**Teks yang Diberikan**.

━━━━

Dua minggu kemudian, tepatnya tanggal 28 April 1859, Perang Banjar yang dipimpin oleh
Pangeran Antasari meletus, dengan jalan merebut benteng Pengaron sekaligus lokasi tambang
Nassau Oranje milik Belanda, benteng diserbu bersama Panglima Perangnya Demang
Lehman. Pertempuran di benteng Pengaron ini disambut dengan pertempuran-pertempuran di
berbagai medan yang tersebar di Kalimantan Selatan, yang dipimpin oleh Haji Buyasin,
Tumenggung Antaluddin, Pangeran Amrullah dan lain-lain.
Sementara itu Pangeran Hidayatullah makin jelas menjadi penentang Belanda dan
memihak kepada perjuangan rakyat yang dipimpin oleh Pangeran Antasari. Penguasa
Belanda menuntut supaya Pangeran Hidayatullah menyerah, tetapi ia menolak. Akhirnya
penguasa kolonial Belanda secara resmi menghapuskan kerajaan/kesultanan Banjar pada
tanggal 11 Juni 1860. Sejak itu kesultanan Banjar langsung diperintah oleh seorang Residen
Hindia Belanda.
Perlawanan semakin meluas, kepala-kepala daerah dan para ulama ikut memberontak,
memperkuat barisan pejuang Pangeran Antasari bersama-sama pangeran Hidayatullah,
langsung memimpin pertempuran di berbagai medan melawan pasukan kolonial Belanda.
Tetapi karena persenjataan pasukan Belanda lebih lengkap dan modern, pasukan Pangeran
Antasari dan Pangeran Hidayatullah terus terdesak serta semakin lemah posisinya. Setelah
memimpin pertempuran selama hampir tiga tahun, karena kondisi kesehatan, akhirnya
Pangeran Hidayatullah menyerah pada tahun 1861 dan dibuang ke Cianjur, Jawa Barat.

━━━━

**Data untuk Ditinjau**.
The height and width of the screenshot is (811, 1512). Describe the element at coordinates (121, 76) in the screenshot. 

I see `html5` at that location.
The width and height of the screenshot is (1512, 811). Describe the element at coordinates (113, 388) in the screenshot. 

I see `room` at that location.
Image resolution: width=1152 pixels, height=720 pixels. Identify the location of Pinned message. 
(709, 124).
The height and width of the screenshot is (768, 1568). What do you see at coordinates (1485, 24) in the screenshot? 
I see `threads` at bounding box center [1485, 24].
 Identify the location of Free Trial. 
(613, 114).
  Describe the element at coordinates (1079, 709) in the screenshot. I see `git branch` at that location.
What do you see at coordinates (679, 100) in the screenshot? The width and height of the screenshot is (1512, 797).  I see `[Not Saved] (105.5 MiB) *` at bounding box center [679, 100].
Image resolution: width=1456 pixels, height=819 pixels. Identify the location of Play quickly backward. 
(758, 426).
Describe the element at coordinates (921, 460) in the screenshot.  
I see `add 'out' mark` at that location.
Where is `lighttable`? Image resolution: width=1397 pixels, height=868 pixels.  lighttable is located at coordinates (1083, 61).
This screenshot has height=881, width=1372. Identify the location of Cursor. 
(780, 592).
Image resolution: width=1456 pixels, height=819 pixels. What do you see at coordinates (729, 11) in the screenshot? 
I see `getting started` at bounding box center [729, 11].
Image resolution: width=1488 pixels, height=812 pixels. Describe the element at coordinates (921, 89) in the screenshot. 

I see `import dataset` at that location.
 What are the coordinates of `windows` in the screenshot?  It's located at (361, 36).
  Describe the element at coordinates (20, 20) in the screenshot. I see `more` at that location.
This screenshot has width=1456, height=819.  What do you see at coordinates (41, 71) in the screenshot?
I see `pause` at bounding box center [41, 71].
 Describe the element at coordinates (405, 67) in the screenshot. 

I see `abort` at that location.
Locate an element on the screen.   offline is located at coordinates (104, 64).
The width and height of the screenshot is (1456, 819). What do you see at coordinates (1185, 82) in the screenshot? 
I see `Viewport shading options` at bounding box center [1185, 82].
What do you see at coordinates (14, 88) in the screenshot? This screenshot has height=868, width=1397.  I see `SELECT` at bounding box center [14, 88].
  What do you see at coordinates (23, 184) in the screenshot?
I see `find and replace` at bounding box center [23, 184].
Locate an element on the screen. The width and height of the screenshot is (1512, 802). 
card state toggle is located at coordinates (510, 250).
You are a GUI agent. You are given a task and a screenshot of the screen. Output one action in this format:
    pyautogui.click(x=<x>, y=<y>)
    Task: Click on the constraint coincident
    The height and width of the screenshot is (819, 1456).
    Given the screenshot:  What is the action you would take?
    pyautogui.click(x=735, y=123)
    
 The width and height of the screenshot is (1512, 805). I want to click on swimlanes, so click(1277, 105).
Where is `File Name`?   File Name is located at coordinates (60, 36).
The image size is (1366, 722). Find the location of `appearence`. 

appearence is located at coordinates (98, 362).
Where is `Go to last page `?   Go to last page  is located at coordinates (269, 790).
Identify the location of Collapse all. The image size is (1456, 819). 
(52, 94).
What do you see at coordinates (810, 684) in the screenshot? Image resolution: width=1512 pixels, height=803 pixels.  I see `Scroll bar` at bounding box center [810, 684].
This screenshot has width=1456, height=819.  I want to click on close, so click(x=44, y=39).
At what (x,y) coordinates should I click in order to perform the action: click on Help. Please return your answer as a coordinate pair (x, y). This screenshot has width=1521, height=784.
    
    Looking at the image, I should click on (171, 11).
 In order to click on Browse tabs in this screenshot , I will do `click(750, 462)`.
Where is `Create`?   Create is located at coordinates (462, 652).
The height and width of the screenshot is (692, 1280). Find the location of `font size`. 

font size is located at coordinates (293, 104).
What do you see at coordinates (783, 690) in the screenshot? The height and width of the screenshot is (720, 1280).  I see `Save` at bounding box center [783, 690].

━━━━

**Butir Tindakan 1**.
Jawablah pertanyaan berikut berdasarkan teks tentang Perang Banjar, bukan berdasarkan entri.
(a) Pada tanggal berapa Perang Banjar meletus?
(b) Kapan penguasa kolonial Belanda secara resmi menghapuskan kesultanan Banjar?
(c) Ke mana Pangeran Hidayatullah dibuang setelah menyerah?
**Butir Tindakan 2**.
Tentukan apakah setiap pernyataan di bawah ini sesuai dengan teks tentang Perang Banjar. Jawab dengan ya atau tidak, disertai kutipan penentu dari teks tersebut.
(a) Benteng Pengaron diserbu bersama Demang Lehman.
(b) Pangeran Hidayatullah memenuhi tuntutan Belanda agar ia menyerah.
(c) Persenjataan pasukan Belanda lebih lengkap dan modern.
**Butir Tindakan 3**.
Lanjutkan teks tentang Perang Banjar mulai dari kalimat terakhirnya.

**Jawaban 1**.
(a) Tanggal 28 April 1859.
(b) Tanggal 11 Juni 1860.
(c) Ke Cianjur, Jawa Barat.

**Jawaban 2**.
(a) Ya: "benteng diserbu bersama Panglima Perangnya Demang Lehman"
(b) Tidak: "Penguasa Belanda menuntut supaya Pangeran Hidayatullah menyerah, tetapi ia menolak."
(c) Ya: "karena persenjataan pasukan Belanda lebih lengkap dan modern"

**Jawaban 3**.
Setelah Pangeran Hidayat menyerah, maka perjuangan umat Islam Banjar dipimpin
sepenuhnya oleh Pangeran Antasari, baik sebagai pemimpin rakyat yang penuh dedikasi
maupun sebagai pewaris kesultanan Banjar. Untuk mengokohkan kedudukannya sebagai
pemimpin perjuangan umat Islam tertinggi di Kalimantan Selatan, maka pada tanggal 14
Maret 1862, bertepatan dengan 13 Ramadhan 1278 Hijriah, dimulai dengan seruan: “Hidup
untuk Allah dan Mati untuk Allah,” seluruh rakyat, pejuang-pejuang, para alim ulama dan
bangsawan-bangsawan Banjar; dengan suara bulat mengangkat Pangeran Antasari menjadi
‘Panembahan Amiruddin Khalifatul Mukminin’. Tidak ada alasan lagi bagi Pangeran
Antasari untuk menolak, ia harus menerima kedudukan yang dipercayakan kepadanya dan
bertekad melaksanakan tugasnya dengan rasa tanggung jawab sepenuhnya kepada Allah dan
rakyat. Dengan pengangkatan ini menyebabkan ia sekaligus secara resmi memangku jabatan
sebagai Kepala Pemerintahan, Panglima Perang dan Pemimpin Tertinggi Agama Islam.
Pertempuran yang berkecamuk makin sengit antara pasukan Khalifatul Mukminin dengan
pasukan Belanda, berlangsung terus di berbagai medan. Pasukan Belanda yang ditopang oleh
bala bantuan dari Batavia dan persenjataan modern, akhirnya berhasil mendesak terus
pasukan Khalifah. Dan akhirnya Khalifah memindahkan pusat benteng pertahanannya di hulu
Sungai Teweh. Pada awal Oktober 1862, bertempat di markas besar pertahanan Panembahan
Amiruddin Khalifatul Mukminin (Pangeran Antasari) di hulu Sungai Teweh diselenggarakan
rapat para panglima, yang dihadiri oleh Khalifah sendiri, Gusti Muhammad Seman, Gusti
Muhammad Said (keduanya putera khalifah sendiri), Tumenggung Surapati dan Kiai Demang
Lehman.
Pertemuan diakhiri setelah mendengar suara azan Maghrib yang terdengar dari kejauhan.
Dan beberapa hari kemudian, pada tanggal 11 Oktober 1862, Panembahan Amiruddin
Khalifatul Mukminin (Pangeran Antasari) wafat; dan dimakamkan di Bayan Begok, Hulu
Teweh.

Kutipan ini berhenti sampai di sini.